I don't have the energy, you know. Well, I know you have the energy. You're like the Energizer Bunny. All year long you've been crying, cranking them out. We thought. You thought you'd be done last year at 9.99, but no, a whole year has come and gone and you've delivered us some wonderful shows. Thank you, Steve Gibson.

Steve Gibson (138:44)

That's my pleasure. I like doing it. I like having listeners. I like the feedback. I like writing code, and I appreciate the support of people buying my stuff. It keeps it going.

Leo Laporte (138:55)

You're living in heaven right now.

Steve Gibson (138:57)

Couldn't be any better.

Leo Laporte (138:58)

GRC.com's the place. That's where you get a copy of Spinrite, the world's best mass storage, maintenance and recovery utility.
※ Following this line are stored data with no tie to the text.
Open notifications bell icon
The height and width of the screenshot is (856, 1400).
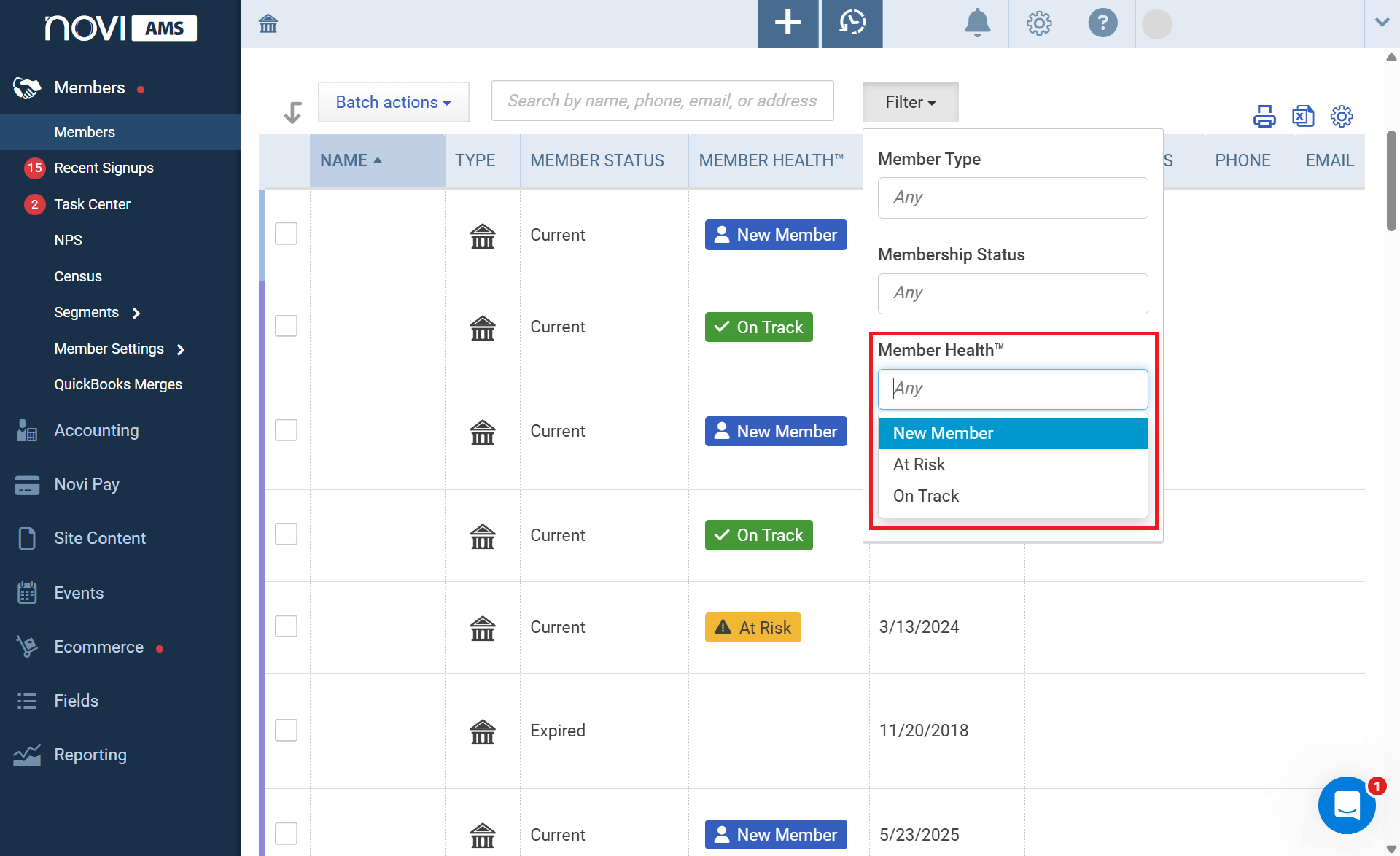pos(977,23)
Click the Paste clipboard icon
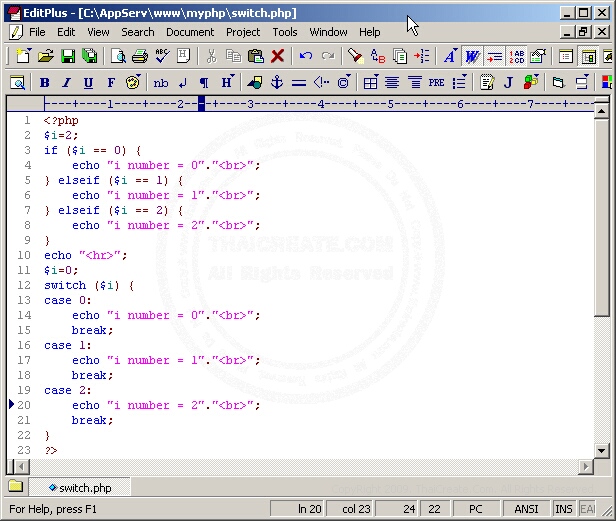 (x=255, y=57)
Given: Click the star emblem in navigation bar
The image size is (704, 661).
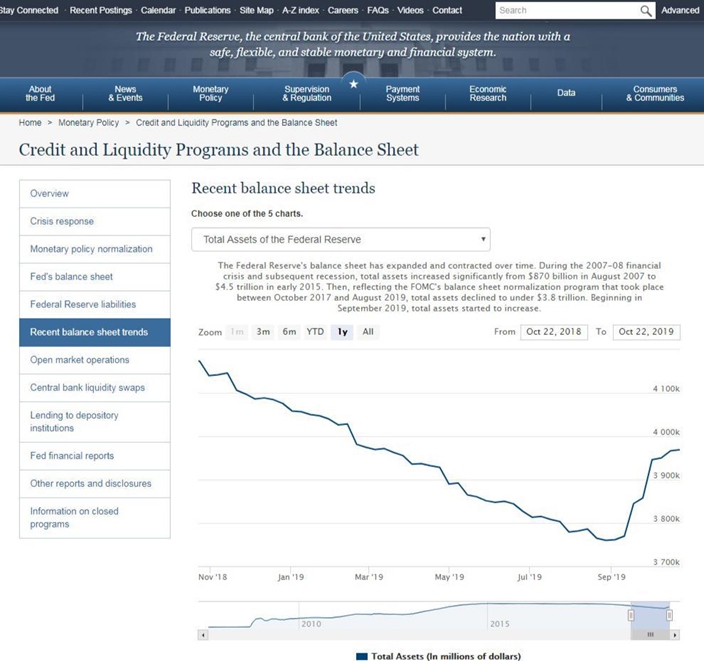Looking at the screenshot, I should tap(354, 84).
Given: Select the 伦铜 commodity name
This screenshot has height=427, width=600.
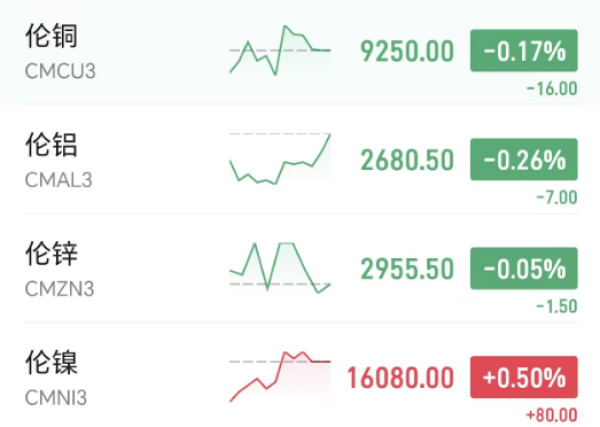Looking at the screenshot, I should click(x=51, y=37).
His brand new tool, the DNS Benchmark Pro. Only $10, $9.95.

Steve Gibson (139:09)

Pardon me.

Leo Laporte (139:10)

Save a nickel. Both of those are available there right now. He puts a lot of thought into everything he writes. It's always good stuff. Just browse around@grc.com you'll find lots of goodies. We'll be back next week with our best of a 2009 classic, the story of Vitamin D. Kind of a little off the beaten path, but I thought it'd be fun to bring that back. As cold and flu season encroaches upon.

Steve Gibson (139:37)

Us, a different way of having something that's good for your health, not security, but immune system support.

Leo Laporte (139:44)

Corporeal security is important, too. You've got to do that, too. Thank you, everybody, for joining us. Have a wonderful holiday. If we don't see you again, happy New Year. We will see you in two weeks on January 6th for the next Security now in 2026.

Steve Gibson (140:02)

Wow.

Leo Laporte (140:03)

Have a great, great couple of weeks.

Steve Gibson (140:05)

Have a great holidays and see everybody next year. Bye.